貧困・自殺などの問題に様々な取り組みを発信している団体「いのちのフォーラム」が8日、淀橋教会(新宿区)にてシンポジウム「大震災から見えてくる日本~新たな課題と今後の展望~」を開催した。このシンポジウムは、東日本大震災復興支援チャリティイベントの第一弾となる。
震災を通じて見えてきた課題と、今後の展望について、自殺や貧困問題に取り組む有識者が語ることになった同イベント。中下大樹氏(真宗大谷派僧侶)を司会に、湯浅誠氏(反貧困ネットワーク事務局長)、雨宮処凛氏(作家)、清水康之氏(NPO法人自殺対策支援センターライフリンク代表)、香山リカ氏(精神科医)が、出演した。

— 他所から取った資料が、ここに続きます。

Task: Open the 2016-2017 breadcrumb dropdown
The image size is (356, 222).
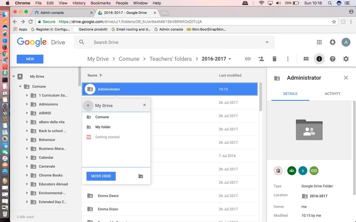Action: click(x=230, y=59)
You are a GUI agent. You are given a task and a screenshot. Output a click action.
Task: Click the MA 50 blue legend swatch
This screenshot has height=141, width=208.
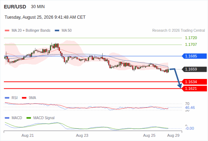tap(57, 31)
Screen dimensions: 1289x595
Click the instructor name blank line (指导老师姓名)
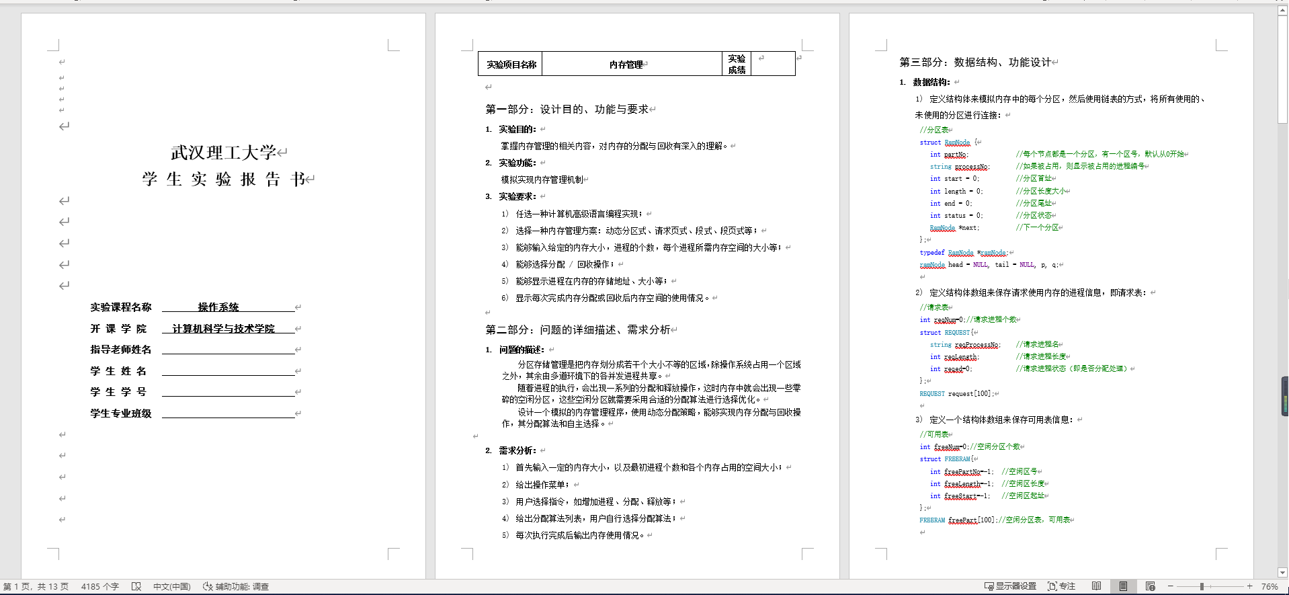pos(228,349)
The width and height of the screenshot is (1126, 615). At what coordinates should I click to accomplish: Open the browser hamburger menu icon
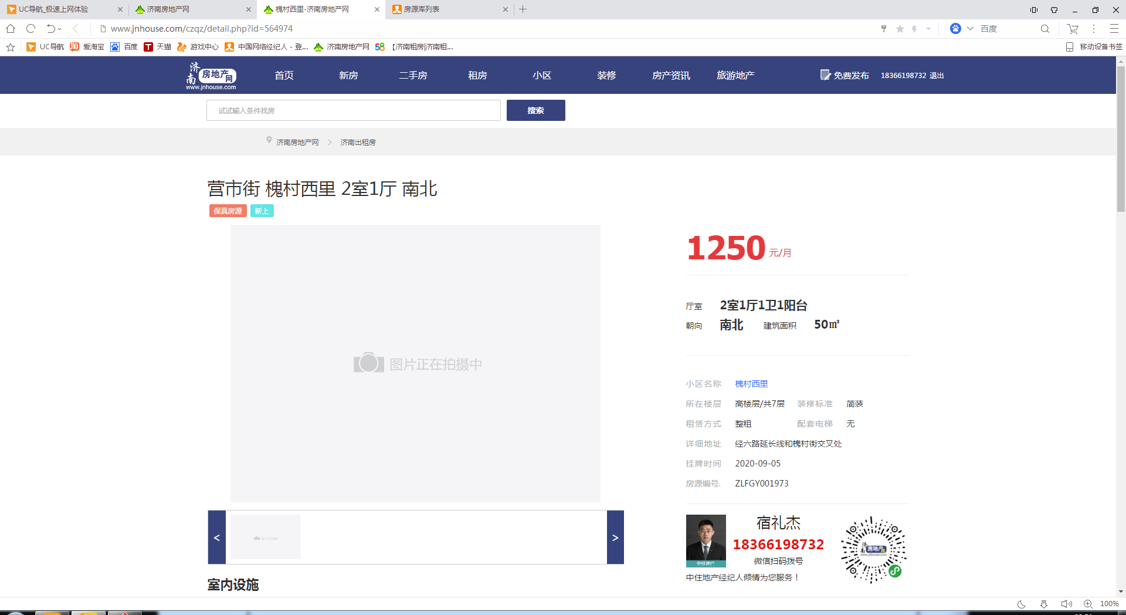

雨宮氏は、震災後、「同じ命の問題だが貧困の問題の優先順位が下がっている状況」や「原発問題から浮き彫りになってきた放射能が壊す人間関係」などについて語り、香山氏は、「震災で、多くの犠牲を払ったが、まだ弱肉強食といった部分が残っている日本の姿」や「病院に来る患者から語られる夫婦の離婚問題、姑問題」などについて語った。
中下氏と湯浅氏は、流行語の一つにもなった「絆」というキーワードを挙げ、先日、新宿区大久保のアパート火災で問題となった「低所得の高齢者らが直面している貧困や孤立」の問題について語った。湯浅氏は、同時に、被災者が仮設住宅に移っていく際、「最後まで避難所に残っていたのは、どういう人か」なども例にあげ、表になかなか出てこない貧困の問題について、課題の深さを出し続けて、持続的な関心を引き止める必要性を訴えた。中下氏は、被災地での体験や在宅ホスピスケアで患者と接した体験なども証した。
また清水氏は、震災後のゴールデンウィークから新たに開始した電話相談の体験を語り、「復興は大事だが、誰かを置き去りにするような復興はいけない」と訴え、今後の自殺の問題に注意を促した。また「苛めや自殺など、起きてはならない、あってはならない事に対して、リスクとして把握すらしていない学校の現状」や「一回支えられた人は、支えることの大切さを知っているから、今度は支える人にまわる」事について説明した。
参加者の質問の後、淀橋教会の副牧師である新川代利子氏より、淀橋教会災害支援緊急援助隊「アガペーCGN」の活動が説明された。説明の後、被災者慰霊のための黙祷と自由献金が捧げられた。自由献金は、淀橋教会災害支援緊急援助隊「アガペーCGN」の活動資金として用いられる。